Here's a (lengthy) quote:
The Turks have been threatening for months to go after the PKK, who have tens of thousands of fighters training in camps inside Iraq, along the Turkish border.
And so the Iranians have spread the rumor, which until now has been accepted at face value, that its own Kurdish dissidents (PJAK) are actually the Iranian branch of the PKK, which the U.S. has designated as an international terrorist organization.
The State Department took Turkey’s insistence that PJAK was allied with the PKK seriously enough that it refused to meet earlier this month with visiting PJAK leader, Rahman Haj Ahmadi, despite his open support for the U.S. military presence in Iraq and his identification with U.S. goals in the region.
Both the PKK and PJAK have training camps in the Qanbil mountain range in northern Iraq. But because of the difficult geography, and their different needs, they inhabit “different sides of the mountains,” Rahman Ahmadi told me in Washington.
“The PKK doesn’t need us,” he said. “They have tens of thousands of fighters, and hundreds of thousands of sympathizers.”

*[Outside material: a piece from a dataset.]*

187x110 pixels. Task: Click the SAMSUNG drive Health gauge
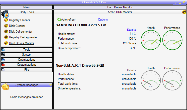(x=151, y=40)
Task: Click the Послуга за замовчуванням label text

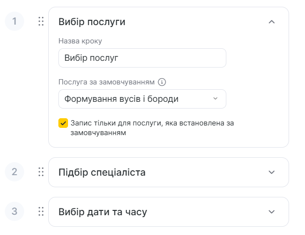Action: click(x=107, y=82)
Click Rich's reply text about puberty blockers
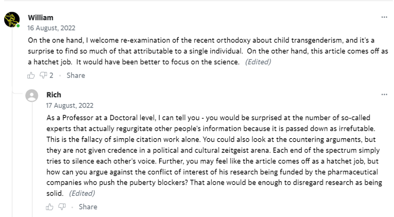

But Ahmadi acknowledges that PJAK and the PKK cooperate to a certain degree, if only to prevent clashes between their own fighters.
“The president of the Iraqi Kurdish Regional government, Massoud Barzani, also has an agreement with the PKK,” he told me. “Does that make Barzani a supporter of the PKK?”
This is not the first time the Turks have played us in Iraq. In 2003, on a flimsy pretext of domestic opposition, they successfully prevented the 4th Infantry Division from crossing Turkey to join coalition forces that liberated Iraq from Saddam Hussein.
We can sit by and allow Iran to violate Iraq’s sovereignty, defy the U.S. military, and smash a significant Iranian opposition group on the slim pretext that Iran is “merely” seeking to punish its own rebels, just as Turkey.
Or we can extend protection to the Iranian Kurds who have established training camps in the rugged mountains of northeastern Iraq, and inflict a double blow on Iran’s Revolutionary Guards Corps.
Clearly, the Iranians believe they can thumb their noses at the U.S. military. For more than a week, they have conducted intermittent shelling of Iraqi Kurdish villages in the general vicinity of suspected PJAK bases.
My Iranian sources tell me that the Iranians are hoping to expel PJAK from the area and replace them with Ansar al-Islam, the precursor group to al Qaeda in Iraq.
See? Turkey is the devil. Just like I have always said.